Readers who follow this blog are well aware that I love Nora Roberts. After first discovering her as a teenager, I have been an unabashed fan of her work since then and I have read — although people often doubt me! — every single one of her more than two hundred and seventy-five books. Nora Roberts consistently delivers exactly what I want in a romance novel (or, in the case of her JD Robb books: a science-fiction murder-mystery) and always ties up every single storyline, just in time, with a happy ending.

All that praise aside, I have to admit that I do not like this most recent trilogy. The books have some of the elements of her books that I do love: a steamy romance between two sexy consenting adults; a great supporting cast of characters; an enviously luxurious setting; and a larger story of being on a quest — in this case, to save the world. Somehow, though, the story feels lacking in some indefinable element. After some thought, I have decided that she has written past stories that are similar to these but also better than these and, by comparison, I find The Guardians lacking. Not terrible, not unreadable…but somehow less than her supernatural-fantasy-romance best.

SPOILER ALERT: If you continue to read this post, I might spoil some secrets that are revealed in books one and two. As always, I strongly suggest that you read every book series in order! (Side note: some of this material appeared in my blog review of book #1 http://wp.me/p6N6mT-2K )

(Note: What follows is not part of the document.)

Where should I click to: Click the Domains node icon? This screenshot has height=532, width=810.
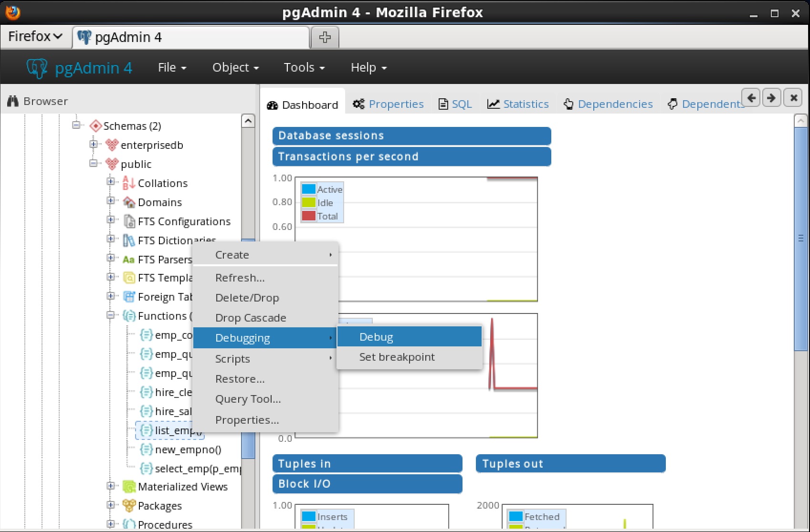(128, 202)
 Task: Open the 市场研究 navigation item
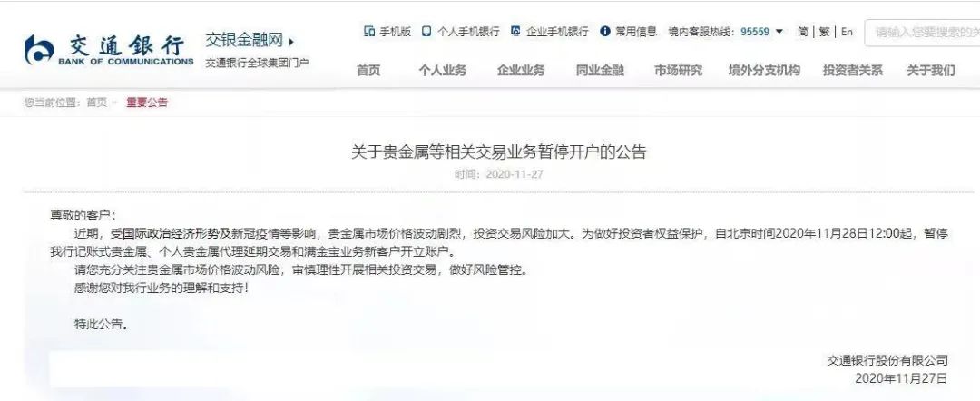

Officially classified as a romance, the book actually belongs in the sub-genre of supernatural romance, of which Roberts has written more than a few novels. The story of Stars of Fortune follows six gifted young people — Bran, Sasha, Riley, Sawyer, Doyle, and Annika — who come together to complete an epic quest searching for three priceless jewels, the Stars of Fortune, that have been hidden on earth by three goddesses from a distant world. They must learn to live, search, and fight as a team in the hopes of finding the jewels and of defeating the evil sorceress who is searching for them herself.  All six of the characters are all supernaturally gifted: Riley is a bright archaeologist and a Lycan; Sawyer is a time-traveler; Doyle is a weapons-wielding immortal; Sasha is a seer; Bran is a wizard; and Annika is a mermaid brought to the surface for a short time to help the others.

In Island of Glass, we find our heroes newly arrived at the final destination on their quest: a mansion on the coast of Ireland. Here, surrounded by sumptuous furnishings and gorgeous scenery, they begin the work of locating the last Star of Fortune. Using a combination of ancient texts, excursions to remote parts of Ireland, and magic, the team grows closer and closer to finding the Star. Along the way, they learn that a much deeper magic than simple friendship has linked them together and — of course — the final two characters, Doyle and Riley, fall in love.

Even though I do not always love supernatural and fantasy romance novels, I still have loved some of Robert’s previous books in that genre (see two suggestions below.) This time, however, things just seem super-supernatural, to the point of being silly: distant planets, hidden parallel worlds, everyone a supernatural being, everyone on a life and death quest to save the world; and there is still time for a lot of steamy sex!  Oddly, even with all that going on, there is still quite a bit of the novel dedicated to domesticity. Every time the action slows, there are discussions of who’s doing the dishes and whose turn it is to do the laundry. While I applaud Roberts’s attempt to address the issue of shared work between the men and women, at times it gets to be too much of the plot.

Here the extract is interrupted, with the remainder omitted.